Un día decidí dedicar mi vida a enamorarme y enamorar.

Conozco el dolor físico. Durante 40 años tuve litiasis renal; quienes han orinado piedritas saben de qué hablo. He tenido algunos accidentes de los que salí con huesos rotos; en el último de ellos – hace justo un año – acabé con tres vértebras lumbares rotas y una mano aplastada, con secuela de síndrome de Sudeck (dolor permanente en las zonas lesionadas: los nervios afectados no reconocen la recuperación y siguen gritándole al cerebro que hay huesos rotos). Para completar la diversión, la única medicación que me quita el dolor durante unas pocas horas me deja aturdido dos días completos. Así, mis opciones son: zombie dolorido, o despierto y dolorido. Decisión final y consecuente realidad: sin drogas.

Pero no todo es desventajas: obligado a estar presente – cuesta evadirse con algo así trayendo la atención al cuerpo una y otra vez – descubrí mi baja tolerancia a tratar con las inseguridades ajenas y a los límites estúpidos que aceptamos como leyes inviolables de conducta; me fui dando cuenta del tiempo precioso que uno pierde buscando encajar en las expectativas de otros, de la energía que gastamos intentando demostrar que somos correctos. Tomé consciencia de los momentos maravillosos que perdí siendo «políticamente correcto»; de las oportunidades de besar y «putear» (en el Río de la Plata, insultar, mandar al infierno a alguien) que dejé pasar; de la atención que robé a quienes amo porque la desperdicié tratando de agradar a gente desagradable.
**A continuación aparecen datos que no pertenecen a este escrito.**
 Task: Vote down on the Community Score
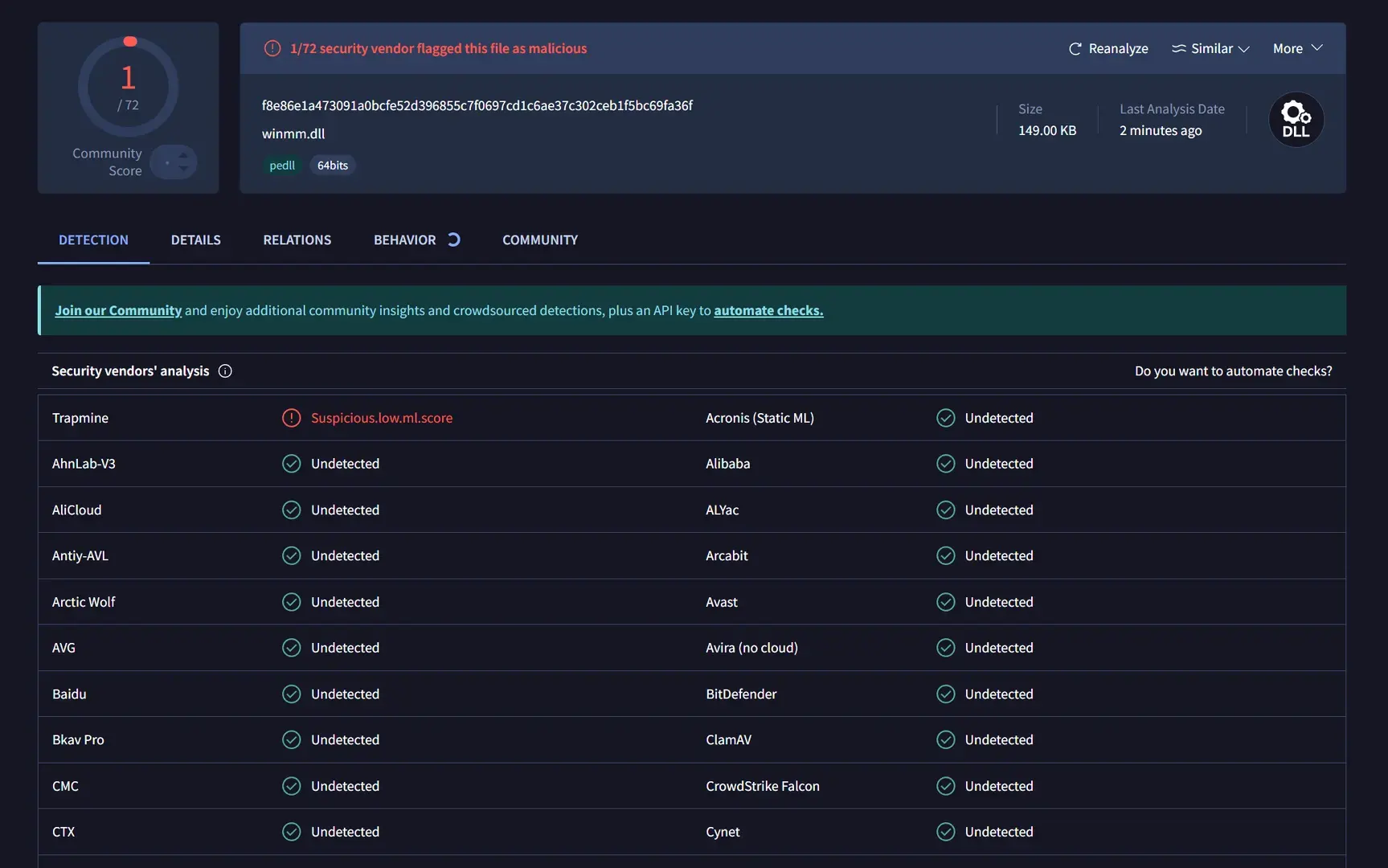click(x=183, y=169)
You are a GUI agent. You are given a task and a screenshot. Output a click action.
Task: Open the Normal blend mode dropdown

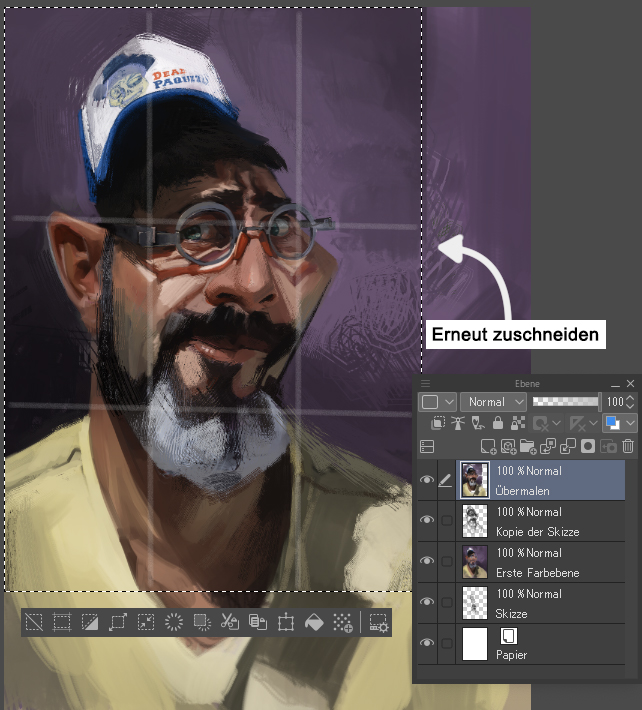click(493, 402)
Un día decidí que sólo me dedicaría a enamorarme y enamorar. Enamorándome de mí enamoré a otros; enamorándome de otros me enamoro más de mí. No pierdo oportunidad de decirlo: «enamórate de ti».
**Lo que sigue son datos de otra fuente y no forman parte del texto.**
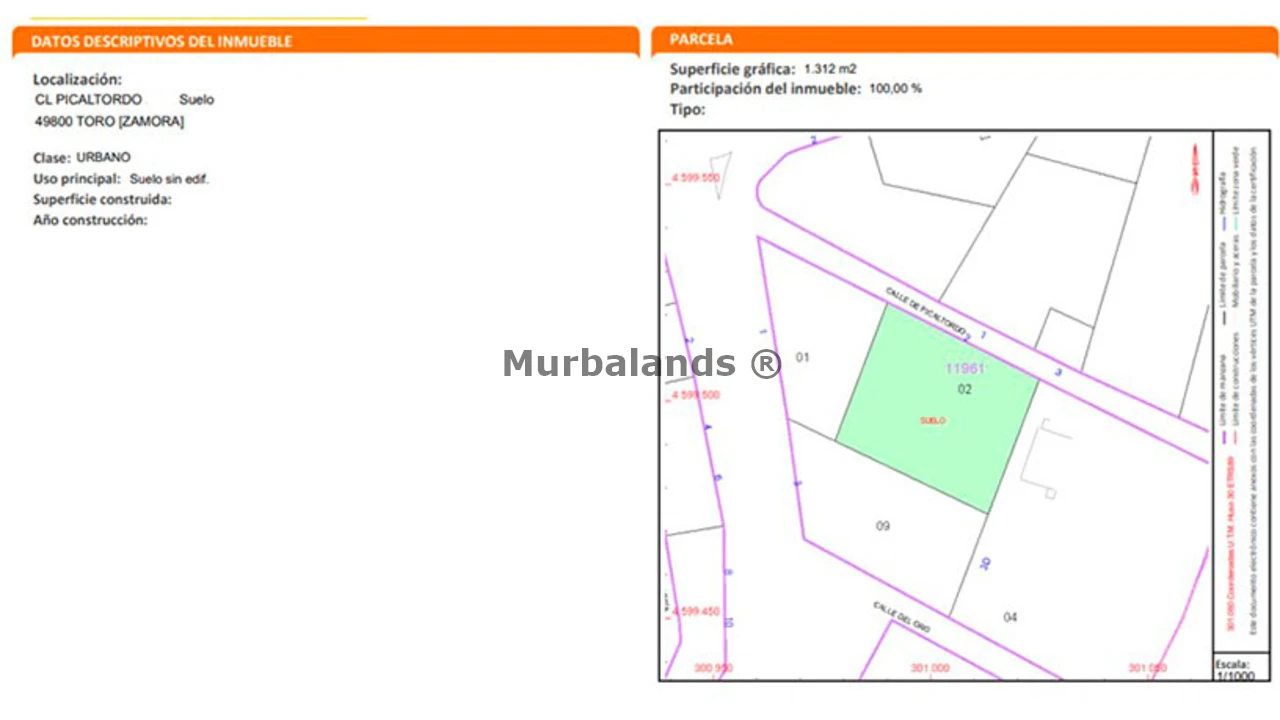Click the 49800 TORO [ZAMORA] text
Viewport: 1280px width, 720px height.
click(109, 122)
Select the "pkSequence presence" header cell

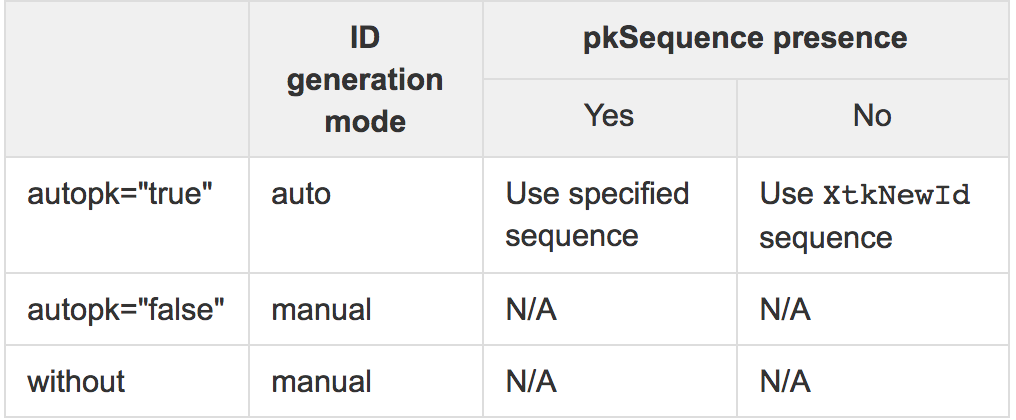745,40
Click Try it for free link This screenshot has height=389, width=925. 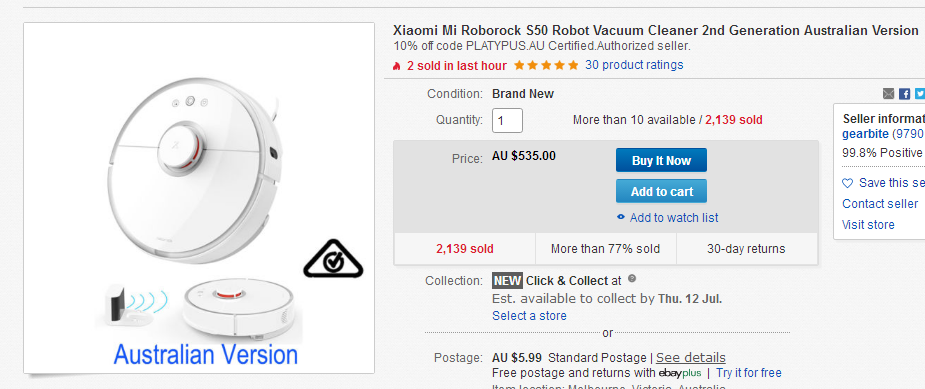click(x=749, y=373)
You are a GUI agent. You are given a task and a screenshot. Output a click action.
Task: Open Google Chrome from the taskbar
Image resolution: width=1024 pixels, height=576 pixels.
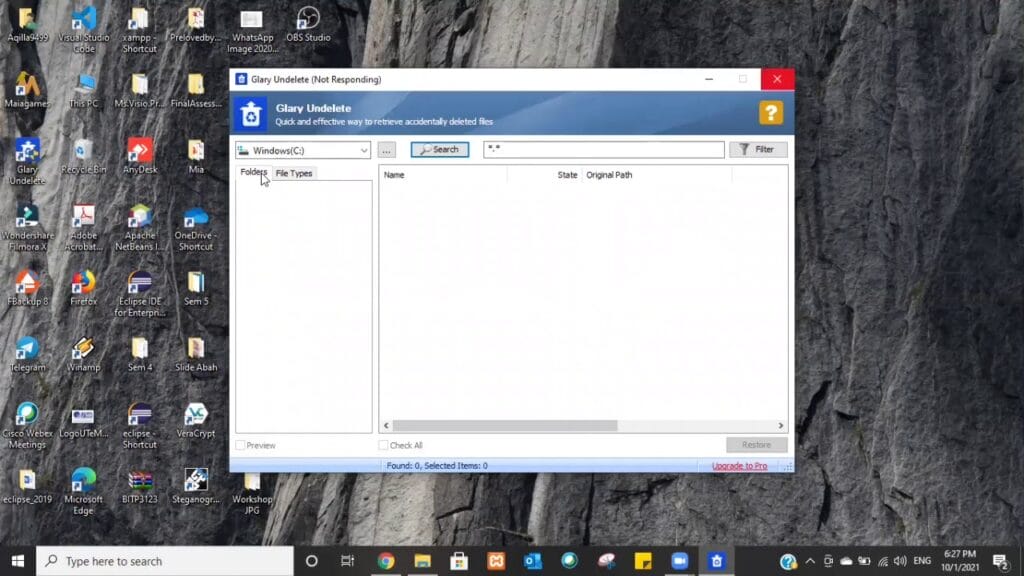pyautogui.click(x=385, y=561)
Ayer en la tarde preprarábamos una merienda con Dharma, mi hija menor. Ella – de 14 años – llevaba buen rato abstraída en sus pensamientos; yo, en los míos. De pronto la miro y noto su nariz y ojitos rojos, entonces le pregunto:

– “¿Todo bien, amor?”

– “Sí, todo bien” – responde visiblemente conmovida. Insisto:

– “¿Segura?”

– “Sí, segura”

La observo, respetando su espacio. Pasan unos minutos, se levanta de su asiento, viene hacia mí con sus brazos abiertos, se sienta en mis piernas, me abraza y comienza a llorar. La abrazo en silencio; espero.
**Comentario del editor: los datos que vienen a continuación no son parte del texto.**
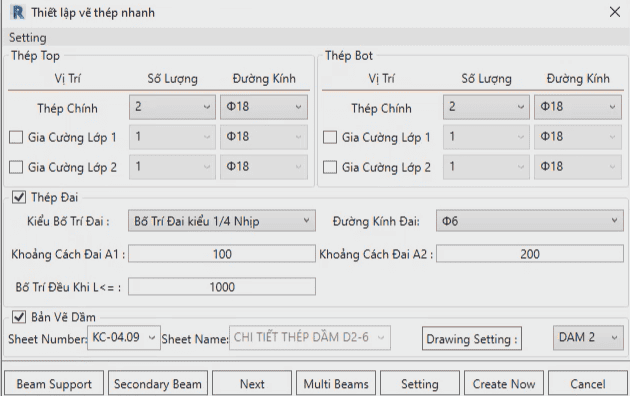This screenshot has height=396, width=630.
Task: Click the Secondary Beam button
Action: coord(158,384)
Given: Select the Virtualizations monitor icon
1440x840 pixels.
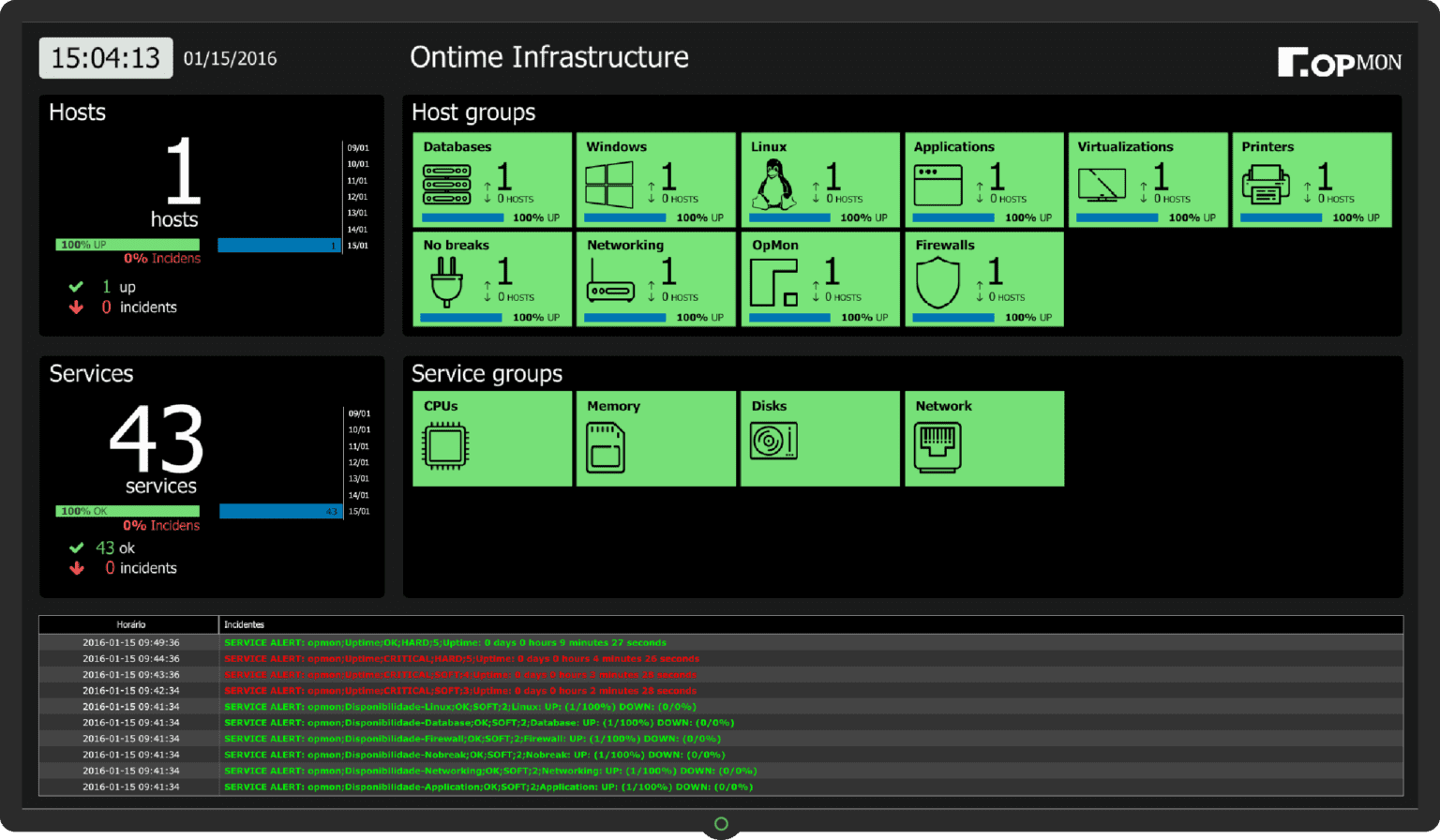Looking at the screenshot, I should click(1102, 185).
Pasan los minutos y su llanto sigue sin pausa. No había angustia, era un llanto abundante pero sereno, podría decir que amable. Así estuvo, cuando menos, 20 minutos. De pronto, en medio de su llanto la oigo reír, también serenamente. Me sorprendió aquello y pregunté:

– “¿Estás riendo?”

– “Jeje! Sí”

“Ok. Ok. Ya que no me contaste la pena, contame el chiste” – pedí.

“No hay pena” – dijo riendo entre sollozos, – “Me di cuenta que me amo

– “No entendí bien” – dije. Ella prosiguió:

– “Que me di cuenta que me amo, me gusto como soy: amo ser quien soy, con mis olores, mis arruguitas de adolescente; me gusta mi pancita, amo mi pelo, mis ojos mis labios. Me gusto. No necesito la aprobación de nadie para ser feliz. Si quiero llorar lloro, si quiero reír, río; nadie decide como me siento.”

Gracias papá: lo aprendí contigo”.

Este es el más maravilloso regalo que mis decisiones me han dado.